From M. Night Shyamalan, Knock at the Cabin is about dads Andrew (Ben Aldridge) and Eric (Jonathan Groff), and their daughter, Wen (Kristen Cui), who are on vacation at a lakeside cabin. When a man named Leonard (Dave Bautista) arrives and tries to befriend Wen, he is soon joined by three others (Rupert Grint, Nikki Amuka-Bird, Abby Quinn) who tell the family that they must make a devastating decision in order to prevent the apocalypse. And the longer they hesitate, the more people will die.

M. Night Shyamalan is certainly a unique voice in film, and he has one of the most wildly hit-or-miss filmographies in cinematic history. He’s made some absolute classics like The Sixth Sense and Unbreakable, some comically bad misfires like The Happening and Lady in the Water, and some downright baffling ones like After Earth and Old. So you’re never quite sure what you’ll get when you go into one of his films. Thankfully, Knock at the Cabin is his strongest work in nearly a decade. It’s got certain Shyamalan hallmarks, and some of those detract from it a bit, as they do in even his best films, but the pros outweigh the cons substantially. Probably his most well-known artistic trademark is his penchant for twist endings. While there have been a few without, most of his movies have a curveball of some sort in the third act that reframes previous events and leaves the audience with plenty to discuss. He kind of set an impossibly high bar with the ending of The Sixth Sense, but his name has become synonymous with twists, and like everything he does, this has offered mixed results. Sometimes the twist(s) makes a great movie even better (like with Split), sometimes it results in a masterpiece having a slightly underwhelming finale (like Unbreakable, which is still my favorite of his films), and in the case of Signs, it can possibly undermine the whole movie retroactively. Knock at the Cabin’s ending does work, but because you’re kept guessing throughout the whole movie, it never really feels like a twist. It’s just an answer to the big question. This isn’t a problem necessarily, but be warned that there isn’t any sort of major surprise, just a natural conclusion. I am told, however, that it differs from the ending of the original Paul Tremblay novel, The Cabin at the End of the World, so maybe viewers who have read the book will find it a bit more unexpected than I did.

Shyamalan’s biggest weakness has always been his struggle to write decent dialogue. Much like George Lucas, his imagination is incredibly vast and unique, but natural human speech seems to escape him. Luckily, he had two co-writers, Steve Desmond and Michael Sherman, who were able to help curb said proclivity. Desmond and Sherman apparently wrote the long-unproduced first treatment Shyamalan would eventually pick up. There are still a few moments here and there where you are reminded that he contributed to it himself, but it’s far less distracting than in some of his previous efforts.

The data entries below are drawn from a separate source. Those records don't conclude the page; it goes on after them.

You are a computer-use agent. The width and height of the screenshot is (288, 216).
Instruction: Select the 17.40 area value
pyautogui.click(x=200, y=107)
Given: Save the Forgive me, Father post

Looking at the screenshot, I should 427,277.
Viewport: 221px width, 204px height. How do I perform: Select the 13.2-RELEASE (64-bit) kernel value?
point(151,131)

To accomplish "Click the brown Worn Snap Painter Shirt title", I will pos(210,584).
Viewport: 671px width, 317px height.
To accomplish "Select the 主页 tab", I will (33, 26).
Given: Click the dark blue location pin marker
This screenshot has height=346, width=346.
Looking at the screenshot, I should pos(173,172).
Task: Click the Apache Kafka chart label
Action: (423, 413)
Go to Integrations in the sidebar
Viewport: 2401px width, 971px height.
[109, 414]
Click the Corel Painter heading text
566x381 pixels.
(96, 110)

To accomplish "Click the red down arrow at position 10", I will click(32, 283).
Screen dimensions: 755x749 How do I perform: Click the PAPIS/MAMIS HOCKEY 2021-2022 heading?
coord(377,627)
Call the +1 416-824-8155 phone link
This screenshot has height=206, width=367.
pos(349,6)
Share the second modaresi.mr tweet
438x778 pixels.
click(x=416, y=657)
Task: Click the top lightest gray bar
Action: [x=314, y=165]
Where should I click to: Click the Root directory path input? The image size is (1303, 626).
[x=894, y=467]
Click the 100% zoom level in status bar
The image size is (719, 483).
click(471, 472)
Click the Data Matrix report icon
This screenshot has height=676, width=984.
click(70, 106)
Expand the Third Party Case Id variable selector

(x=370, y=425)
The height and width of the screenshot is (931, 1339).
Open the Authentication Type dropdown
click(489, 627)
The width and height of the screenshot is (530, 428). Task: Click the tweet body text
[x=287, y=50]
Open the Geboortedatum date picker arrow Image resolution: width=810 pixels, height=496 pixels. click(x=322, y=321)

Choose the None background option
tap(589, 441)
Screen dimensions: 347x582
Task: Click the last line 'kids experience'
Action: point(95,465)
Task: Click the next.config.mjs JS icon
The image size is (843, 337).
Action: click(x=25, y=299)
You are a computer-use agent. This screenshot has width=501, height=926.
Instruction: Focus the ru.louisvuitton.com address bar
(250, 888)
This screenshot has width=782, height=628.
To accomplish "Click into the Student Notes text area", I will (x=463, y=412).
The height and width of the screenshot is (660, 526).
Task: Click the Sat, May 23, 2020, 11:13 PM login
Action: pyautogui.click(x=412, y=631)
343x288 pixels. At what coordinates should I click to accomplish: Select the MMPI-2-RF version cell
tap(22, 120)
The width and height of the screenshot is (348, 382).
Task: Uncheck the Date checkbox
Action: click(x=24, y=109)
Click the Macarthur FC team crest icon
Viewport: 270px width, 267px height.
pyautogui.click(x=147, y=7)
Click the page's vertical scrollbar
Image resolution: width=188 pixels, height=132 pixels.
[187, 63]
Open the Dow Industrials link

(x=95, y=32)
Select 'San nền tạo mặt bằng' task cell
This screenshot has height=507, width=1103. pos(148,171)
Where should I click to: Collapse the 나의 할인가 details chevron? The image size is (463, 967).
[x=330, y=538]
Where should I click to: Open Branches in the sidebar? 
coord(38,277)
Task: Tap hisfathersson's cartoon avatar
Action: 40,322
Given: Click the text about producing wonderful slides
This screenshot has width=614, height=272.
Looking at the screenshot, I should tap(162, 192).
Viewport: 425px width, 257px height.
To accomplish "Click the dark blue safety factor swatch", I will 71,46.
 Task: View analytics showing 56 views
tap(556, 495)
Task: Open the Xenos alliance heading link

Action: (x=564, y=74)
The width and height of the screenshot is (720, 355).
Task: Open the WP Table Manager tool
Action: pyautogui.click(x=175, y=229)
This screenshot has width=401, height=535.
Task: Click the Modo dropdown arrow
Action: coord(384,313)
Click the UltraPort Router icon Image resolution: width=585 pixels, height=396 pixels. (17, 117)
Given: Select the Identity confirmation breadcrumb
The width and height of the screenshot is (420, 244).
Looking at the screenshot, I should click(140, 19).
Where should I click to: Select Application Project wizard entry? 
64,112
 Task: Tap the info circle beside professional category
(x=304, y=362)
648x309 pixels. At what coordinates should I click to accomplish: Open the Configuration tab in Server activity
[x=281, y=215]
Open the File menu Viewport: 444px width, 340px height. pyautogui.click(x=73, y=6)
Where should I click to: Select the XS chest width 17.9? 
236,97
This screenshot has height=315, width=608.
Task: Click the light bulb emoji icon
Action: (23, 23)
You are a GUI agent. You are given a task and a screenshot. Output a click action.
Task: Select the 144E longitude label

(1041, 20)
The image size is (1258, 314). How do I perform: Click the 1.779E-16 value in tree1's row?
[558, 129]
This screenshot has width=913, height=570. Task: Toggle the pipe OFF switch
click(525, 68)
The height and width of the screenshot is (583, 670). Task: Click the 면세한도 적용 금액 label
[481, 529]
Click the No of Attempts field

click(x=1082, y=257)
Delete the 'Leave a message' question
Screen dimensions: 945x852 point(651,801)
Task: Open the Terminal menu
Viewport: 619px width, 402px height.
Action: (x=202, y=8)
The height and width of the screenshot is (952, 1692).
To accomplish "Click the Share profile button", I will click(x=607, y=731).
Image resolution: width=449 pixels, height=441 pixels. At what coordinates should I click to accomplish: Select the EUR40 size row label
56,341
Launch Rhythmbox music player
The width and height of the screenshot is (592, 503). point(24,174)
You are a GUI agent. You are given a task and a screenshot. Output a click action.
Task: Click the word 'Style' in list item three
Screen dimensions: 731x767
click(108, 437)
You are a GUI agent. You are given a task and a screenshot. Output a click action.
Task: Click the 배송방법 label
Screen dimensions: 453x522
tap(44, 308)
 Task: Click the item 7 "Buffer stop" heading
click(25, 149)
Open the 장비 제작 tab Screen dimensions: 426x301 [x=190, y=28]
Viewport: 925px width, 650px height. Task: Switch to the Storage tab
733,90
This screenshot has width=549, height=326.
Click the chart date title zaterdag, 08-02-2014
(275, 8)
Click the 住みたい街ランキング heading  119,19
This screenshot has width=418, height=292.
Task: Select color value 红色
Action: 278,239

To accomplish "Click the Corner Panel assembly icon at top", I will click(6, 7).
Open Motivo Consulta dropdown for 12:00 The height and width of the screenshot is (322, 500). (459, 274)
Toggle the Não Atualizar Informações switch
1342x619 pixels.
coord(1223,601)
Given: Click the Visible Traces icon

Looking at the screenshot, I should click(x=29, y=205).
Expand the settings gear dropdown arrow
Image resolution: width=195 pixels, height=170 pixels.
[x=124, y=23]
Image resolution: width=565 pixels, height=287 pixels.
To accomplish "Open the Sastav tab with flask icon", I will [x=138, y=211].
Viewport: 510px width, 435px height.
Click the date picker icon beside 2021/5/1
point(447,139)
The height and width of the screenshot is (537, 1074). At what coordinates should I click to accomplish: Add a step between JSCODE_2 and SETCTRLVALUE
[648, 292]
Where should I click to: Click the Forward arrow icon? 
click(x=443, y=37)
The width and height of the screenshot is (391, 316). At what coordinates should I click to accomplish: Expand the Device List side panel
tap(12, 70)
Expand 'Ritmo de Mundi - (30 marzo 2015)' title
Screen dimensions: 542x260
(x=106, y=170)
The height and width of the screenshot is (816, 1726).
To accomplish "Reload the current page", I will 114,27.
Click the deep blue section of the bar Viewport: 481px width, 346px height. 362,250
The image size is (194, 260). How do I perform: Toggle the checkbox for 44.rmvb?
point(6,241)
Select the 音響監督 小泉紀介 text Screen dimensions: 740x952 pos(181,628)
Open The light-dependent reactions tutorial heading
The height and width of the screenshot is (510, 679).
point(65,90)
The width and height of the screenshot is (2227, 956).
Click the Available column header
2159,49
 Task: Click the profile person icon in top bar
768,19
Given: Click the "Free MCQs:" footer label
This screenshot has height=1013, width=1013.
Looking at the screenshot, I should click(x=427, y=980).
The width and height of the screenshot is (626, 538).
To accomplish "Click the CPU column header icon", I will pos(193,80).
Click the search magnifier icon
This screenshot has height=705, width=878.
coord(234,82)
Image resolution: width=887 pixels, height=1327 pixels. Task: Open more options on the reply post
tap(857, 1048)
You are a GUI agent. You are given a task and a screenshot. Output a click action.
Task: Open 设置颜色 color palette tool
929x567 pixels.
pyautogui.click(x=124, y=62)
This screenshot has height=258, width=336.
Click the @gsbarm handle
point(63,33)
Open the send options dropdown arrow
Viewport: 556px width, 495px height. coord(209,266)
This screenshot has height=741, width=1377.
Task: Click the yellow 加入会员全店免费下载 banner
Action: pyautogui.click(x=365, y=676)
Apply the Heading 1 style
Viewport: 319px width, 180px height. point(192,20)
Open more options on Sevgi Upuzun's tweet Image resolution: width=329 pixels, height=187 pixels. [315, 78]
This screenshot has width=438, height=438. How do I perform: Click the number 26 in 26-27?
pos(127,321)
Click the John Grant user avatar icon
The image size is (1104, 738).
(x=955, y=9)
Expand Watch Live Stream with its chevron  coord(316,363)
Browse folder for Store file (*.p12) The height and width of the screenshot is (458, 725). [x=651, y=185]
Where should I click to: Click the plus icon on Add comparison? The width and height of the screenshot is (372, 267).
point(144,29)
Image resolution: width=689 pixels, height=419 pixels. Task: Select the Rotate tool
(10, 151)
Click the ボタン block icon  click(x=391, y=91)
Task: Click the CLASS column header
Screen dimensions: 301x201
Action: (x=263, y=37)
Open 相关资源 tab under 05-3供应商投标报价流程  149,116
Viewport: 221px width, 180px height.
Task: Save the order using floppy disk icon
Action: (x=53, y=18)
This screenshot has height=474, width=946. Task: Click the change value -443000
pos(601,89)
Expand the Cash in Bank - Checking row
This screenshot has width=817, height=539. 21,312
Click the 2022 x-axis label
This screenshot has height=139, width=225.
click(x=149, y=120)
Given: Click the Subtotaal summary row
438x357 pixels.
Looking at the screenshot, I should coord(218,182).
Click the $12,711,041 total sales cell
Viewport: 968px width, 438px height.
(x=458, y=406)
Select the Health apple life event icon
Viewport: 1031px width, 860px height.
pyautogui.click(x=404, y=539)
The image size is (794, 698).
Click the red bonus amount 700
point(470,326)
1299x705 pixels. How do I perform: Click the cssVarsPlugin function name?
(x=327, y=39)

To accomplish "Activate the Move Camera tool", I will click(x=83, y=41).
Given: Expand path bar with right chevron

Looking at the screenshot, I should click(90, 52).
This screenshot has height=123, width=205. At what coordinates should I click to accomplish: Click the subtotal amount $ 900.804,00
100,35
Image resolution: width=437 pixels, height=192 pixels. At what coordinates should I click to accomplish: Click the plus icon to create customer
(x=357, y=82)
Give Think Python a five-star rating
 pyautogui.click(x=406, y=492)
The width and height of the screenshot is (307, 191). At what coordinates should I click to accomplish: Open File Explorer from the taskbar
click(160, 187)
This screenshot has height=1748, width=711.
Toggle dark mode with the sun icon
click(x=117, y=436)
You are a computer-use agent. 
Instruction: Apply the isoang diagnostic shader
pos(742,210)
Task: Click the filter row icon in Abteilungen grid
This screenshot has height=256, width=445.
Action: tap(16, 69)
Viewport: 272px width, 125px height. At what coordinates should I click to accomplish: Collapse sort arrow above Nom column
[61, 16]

The most effective element of Knock at the Cabin, though, is its cast. My god, this movie has some outstanding performances. Jonathan Groff and Ben Aldridge have great chemistry with each other and with Kristen Cui, who is also good. Aldridge in particular gets some incredibly emotional moments, and for someone who has mostly done television, I hope this leads to more leading roles for him on the big screen. Rupert Grint, probably best known for the Harry Potter films (fuck J.K. Rowling, by the way), plays wildly against his assumed type here, and I was really impressed. Abby Quinn and Nikki Amuka-Bird also get some heavy moments in the film, and they both excel at them. But of course, the shining glory of the picture is Dave Bautista. In case anyone is still underestimating his acting chops, being a former wrestler, his performance in Knock at the Cabin is truly remarkable. He does such a marvelous job of playing a man with the weight of the world on his shoulders, heartbroken by his mission. I know most award shows have a tendency to overlook the horror genre, especially when it comes to acting, but this is some Oscar-worthy stuff here.

Knock at the Cabin is proof that M. Night Shyamalan can still make a great movie every now and then, even when his writing lacks. The family dynamic is potent and emphasized by excellent performances from Aldridge, Groff, and Cui, but it’s Dave Bautista’s masterclass in forlorn anguish that helps the film excel.

SCORE: 4.5/5


psychologicalmovie review

About the Creator

Will Lasley

I’m an actor and director of stage and screen. But I also dabble in standup, and on this site, horror movie criticism. I’m just a guy who loves horror movies, and I like to share that love with the world.

Reader insights

Be the first to share your insights about this piece.

How does it work?

Add your insights


There are no comments for this story

Be the first to respond and start the conversation.

Sign in to comment

    Find us on social media

    Miscellaneous links

    • Explore
    • Contact
    • Privacy Policy
    • Terms of Use
    • Support

    © 2023 Creatd, Inc. All Rights Reserved.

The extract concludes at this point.